How to Get Up to 5% Interest on Savings Even Though the Fed Didn’t Raise Rates
This story was originally published on Money.com.
The Federal Reserve’s decision to delay an interest-rate rise yet again means savers will continue to see near-zero returns on many bank accounts.
But you can eke out a bit more interest if you hunt around and are willing to bank online with Internet-only or distant institutions. For instance, the top-yielding Internet savings accounts that are nationally available pay one percentage point more on average than other savings accounts at no additional risk, says Greg McBride, senior financial analyst for Bankrate.com, one of the websites you can use to search for high rates.
The Fed voted to hold its short-term interest rate target steady at 0.25%-0.5% Wednesday for the sixth straight meeting since its last rate hike of a quarter percentage point in December. Then, the central bank said it anticipated four rate hikes totaling one percentage point this year. But concerns about sluggish job growth, volatile financial markets and the global economy have stalled the timetable.
Some banks and credit unions are hungrier for deposits than others, because they either see more opportunities to make loans or lack a hefty advertising budget to attract deposits. And financial institutions without physical branches can afford higher interest due to lower operating costs. Many of the highest rates are offered by smaller institutions that MONEY doesn’t grade in the annual Best Banks coverage. (Their accounts are insured and regulated like those of bigger competitors.)
Here are tips on where to find high yields on three types of bank accounts:
While the average savings account nationwide yields just 0.18%, according to DepositAccounts.com, some online accounts pay well over 1%.
You should know, though, that depository institutions don’t have to notify you before changing the interest rates, says Ken Tumin, founder and editor of DepositAccounts.com. That means that you could go through the hassle of moving your money only to see the rate fall. You should closely monitor your monthly statements.

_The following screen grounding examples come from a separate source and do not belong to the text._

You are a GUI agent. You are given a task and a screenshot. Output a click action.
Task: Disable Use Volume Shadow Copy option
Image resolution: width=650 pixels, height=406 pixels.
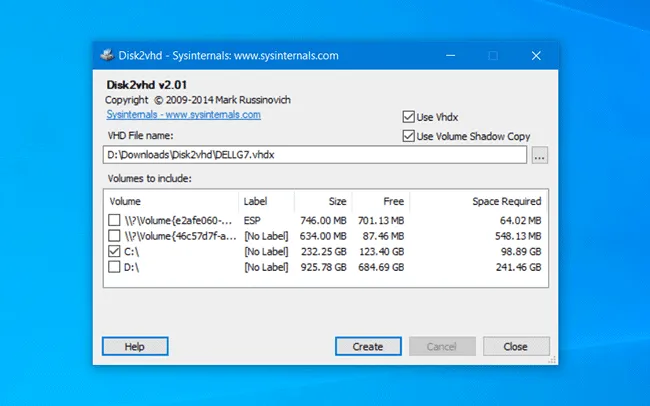408,136
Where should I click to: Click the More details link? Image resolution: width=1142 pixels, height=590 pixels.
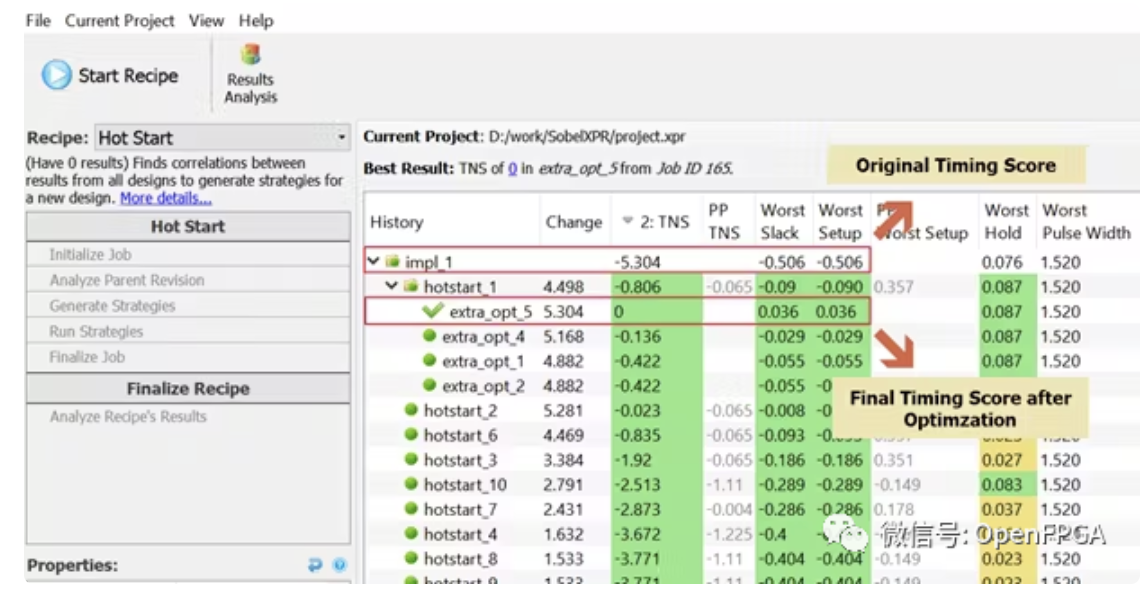165,198
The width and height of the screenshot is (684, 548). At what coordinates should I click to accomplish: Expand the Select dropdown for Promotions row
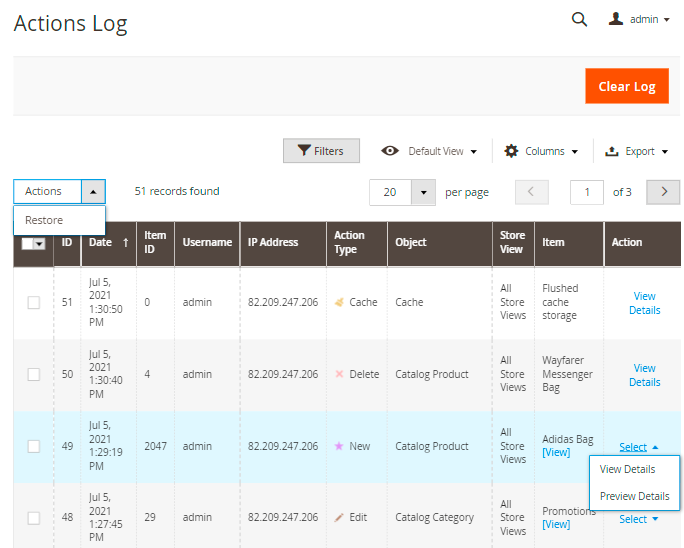638,519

Internet bank Popular Direct, which was launched in July by Banco Popular North America, offers an online savings account with a 1.26% annual yield. The minimum to open it is $5,000.
Northpointe Bank in Grand Rapids, Mich., has a promotional Ultimate Savings Account that earns a slightly lower 1.12% on $10,000 to $500,000, but comes with a rate guarantee for at least a year.
IncredibleBank, based in Wausau, Wis., offers a 1.11% savings account, which had a higher yield of 1.17% just last month. The minimum to open it is $2,500.
Reward Checking Accounts
Quoted interest rates are often considerably higher on so-called reward checking accounts. But these accounts come with a number of caveats: They usually have a cap on the balance on which you receive the high rate, and they typically include requirements such as debit card usage and direct deposit.
Northpointe Bank’s Ultimate Checking account pays 5% annual yield on up to $5,000 and refunds up to $10 of ATM fees a month. But it requires you to have 15 monthly debit transactions totaling at least $500 and at least $100 of direct deposit or automatic withdrawal. With that rate and cap, the most interest you will earn is $250 per year. Meanwhile, if you make those debit-card transactions in lieu of using a credit card, that $6,000 in spending won’t qualify for credit-card rewards you might otherwise have received.
Consumers Credit Union, based in Gumee, Ill., offers a Free Rewards Checking account with 4.59% yield for up to $20,000. The caveat is that you have to complete at least 12 debit or credit card purchases and spend $1,000 or more with the credit union’s Visa credit card per month.
Fairfax, Va.-based MainStreet Bank has a Kasasa Cash account with 2% yield for up to $15,000. You have to debit the account at least 12 times per month.
Certificates of Deposit (CDs)
With their fixed terms and interest rates, CDs appeal to savers who like predictability and are putting aside cash for non-emergency use. The downside is that once you commit, you typically face penalties if you withdraw early. Considering the probability of the Fed raising rates in the next 12 months, which would lead to rate hikes across the board, a CD’s early withdrawal penalty is an important factor to consider.
The 5-year CD at Andrews Federal Credit Union, based in Suitland, Md., yields 2.02% and the early withdrawal penalty is 6 months of interest. The minimum to open it is $10,000.
Looking at a shorter maturity, Wilmington, N.C.-based Live Oak Bank has a 1-year CD with a 1.3% yield and a 90-day early withdrawal penalty. You can open one with $2,500.